**Work request**
Please reproduce each line of the data below as it stands.

**Stored data**
—————

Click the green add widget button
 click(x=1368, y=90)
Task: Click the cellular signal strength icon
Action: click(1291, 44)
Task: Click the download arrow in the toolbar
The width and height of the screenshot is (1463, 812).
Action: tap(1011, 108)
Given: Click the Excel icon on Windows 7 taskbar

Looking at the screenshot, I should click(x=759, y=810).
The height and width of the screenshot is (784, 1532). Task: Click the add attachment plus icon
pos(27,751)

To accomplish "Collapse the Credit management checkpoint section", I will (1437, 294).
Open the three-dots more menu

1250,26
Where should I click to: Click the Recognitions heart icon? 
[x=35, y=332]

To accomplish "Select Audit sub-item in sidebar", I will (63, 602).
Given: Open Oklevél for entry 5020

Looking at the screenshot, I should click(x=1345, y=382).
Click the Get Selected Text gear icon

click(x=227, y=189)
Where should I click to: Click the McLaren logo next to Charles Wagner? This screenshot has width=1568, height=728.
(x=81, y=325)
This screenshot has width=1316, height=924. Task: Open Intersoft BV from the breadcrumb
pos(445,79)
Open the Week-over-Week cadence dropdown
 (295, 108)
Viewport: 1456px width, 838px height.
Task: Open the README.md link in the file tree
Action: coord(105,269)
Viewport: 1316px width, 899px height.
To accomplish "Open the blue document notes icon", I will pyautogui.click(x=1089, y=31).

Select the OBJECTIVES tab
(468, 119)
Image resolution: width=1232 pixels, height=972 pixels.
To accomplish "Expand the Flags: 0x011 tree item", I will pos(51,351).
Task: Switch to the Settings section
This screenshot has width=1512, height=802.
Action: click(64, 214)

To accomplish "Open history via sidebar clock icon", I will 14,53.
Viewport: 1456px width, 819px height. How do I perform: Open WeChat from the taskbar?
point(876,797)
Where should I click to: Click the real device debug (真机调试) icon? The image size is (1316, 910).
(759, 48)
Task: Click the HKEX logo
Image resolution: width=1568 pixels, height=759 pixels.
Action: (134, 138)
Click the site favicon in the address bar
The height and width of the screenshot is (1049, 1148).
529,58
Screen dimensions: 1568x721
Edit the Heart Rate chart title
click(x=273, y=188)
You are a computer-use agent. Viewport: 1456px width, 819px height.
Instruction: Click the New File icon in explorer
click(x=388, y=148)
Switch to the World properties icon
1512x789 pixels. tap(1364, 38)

—————

**Task response**
Click the green add widget button
 click(x=1368, y=90)
Task: Click the cellular signal strength icon
Action: click(1291, 44)
Task: Click the download arrow in the toolbar
The width and height of the screenshot is (1463, 812).
Action: tap(1011, 108)
Given: Click the Excel icon on Windows 7 taskbar

Looking at the screenshot, I should click(x=759, y=810).
The height and width of the screenshot is (784, 1532). Task: Click the add attachment plus icon
pos(27,751)

To accomplish "Collapse the Credit management checkpoint section", I will (1437, 294).
Open the three-dots more menu

1250,26
Where should I click to: Click the Recognitions heart icon? 
[x=35, y=332]

To accomplish "Select Audit sub-item in sidebar", I will (63, 602).
Given: Open Oklevél for entry 5020

Looking at the screenshot, I should click(x=1345, y=382).
Click the Get Selected Text gear icon

click(x=227, y=189)
Where should I click to: Click the McLaren logo next to Charles Wagner? This screenshot has width=1568, height=728.
(x=81, y=325)
This screenshot has width=1316, height=924. Task: Open Intersoft BV from the breadcrumb
pos(445,79)
Open the Week-over-Week cadence dropdown
 (295, 108)
Viewport: 1456px width, 838px height.
Task: Open the README.md link in the file tree
Action: coord(105,269)
Viewport: 1316px width, 899px height.
To accomplish "Open the blue document notes icon", I will pyautogui.click(x=1089, y=31).

Select the OBJECTIVES tab
(468, 119)
Image resolution: width=1232 pixels, height=972 pixels.
To accomplish "Expand the Flags: 0x011 tree item", I will pos(51,351).
Task: Switch to the Settings section
This screenshot has width=1512, height=802.
Action: click(64, 214)

To accomplish "Open history via sidebar clock icon", I will 14,53.
Viewport: 1456px width, 819px height. How do I perform: Open WeChat from the taskbar?
point(876,797)
Where should I click to: Click the real device debug (真机调试) icon? The image size is (1316, 910).
(759, 48)
Task: Click the HKEX logo
Image resolution: width=1568 pixels, height=759 pixels.
Action: (134, 138)
Click the site favicon in the address bar
The height and width of the screenshot is (1049, 1148).
529,58
Screen dimensions: 1568x721
Edit the Heart Rate chart title
click(x=273, y=188)
You are a computer-use agent. Viewport: 1456px width, 819px height.
Instruction: Click the New File icon in explorer
click(x=388, y=148)
Switch to the World properties icon
1512x789 pixels. tap(1364, 38)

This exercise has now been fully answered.